TASK DIRECTIONS
Scan the entries for the word "screenshot", and copy every line where it appears.

(Saved entries)
• • •

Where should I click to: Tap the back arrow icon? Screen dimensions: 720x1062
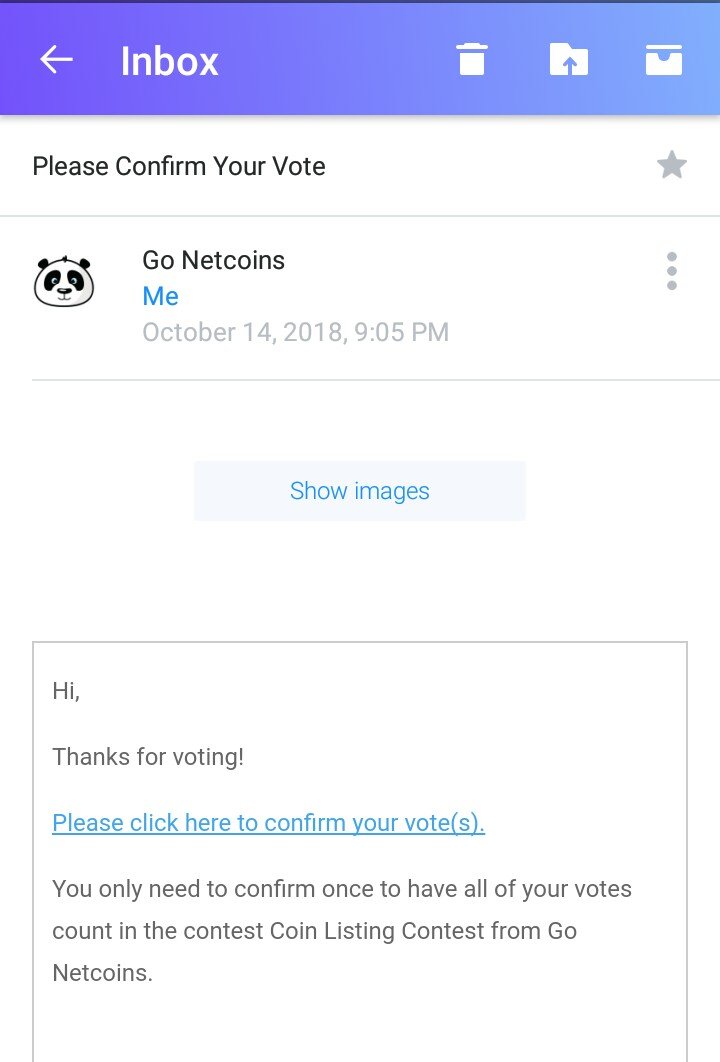tap(56, 60)
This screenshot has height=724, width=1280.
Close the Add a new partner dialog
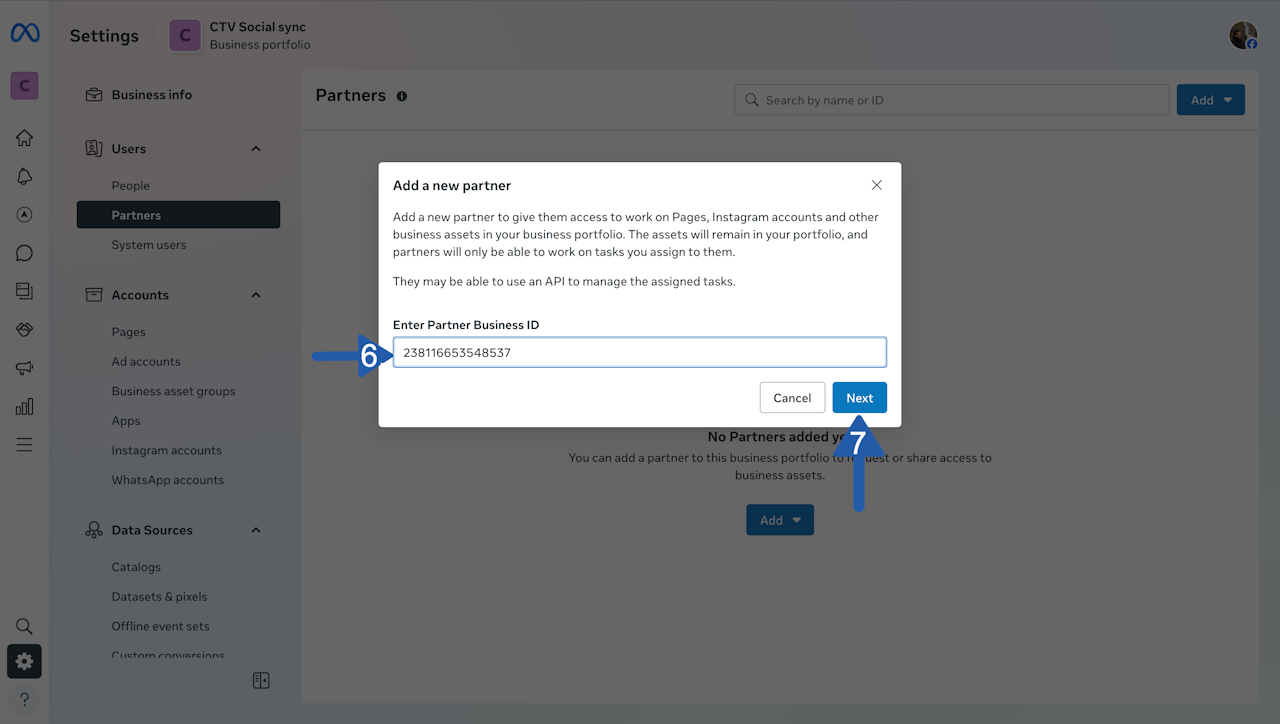coord(877,185)

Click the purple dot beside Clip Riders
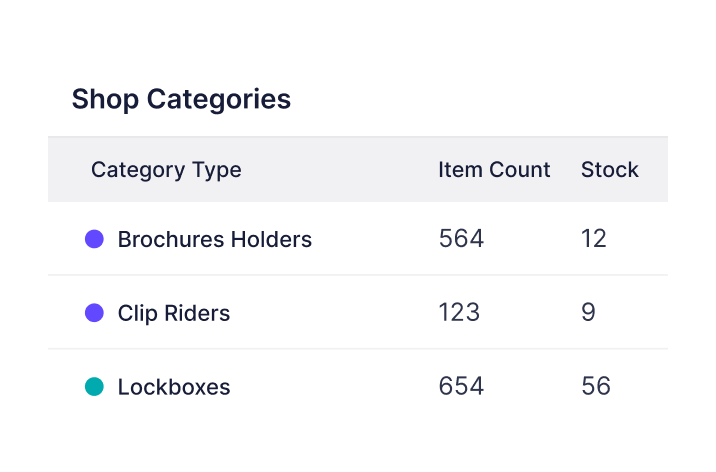94,313
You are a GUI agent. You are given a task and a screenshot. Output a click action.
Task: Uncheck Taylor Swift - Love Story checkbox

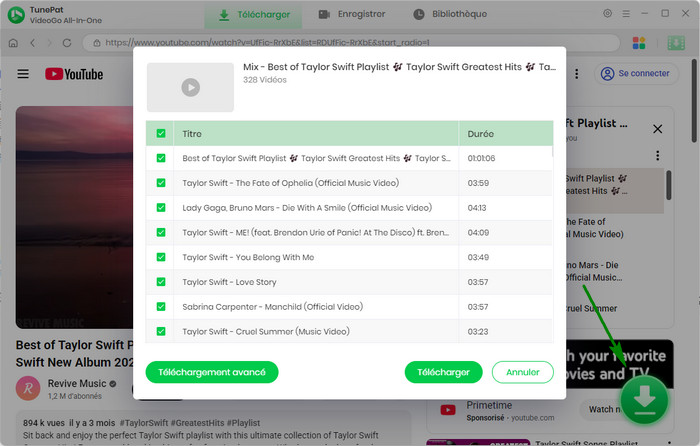click(160, 282)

• • •

SOLUTION FOR THIS PROBLEM
This screenshot has height=724, width=1280.
You are a GUI agent. You are given a task and a screenshot. Output a click action.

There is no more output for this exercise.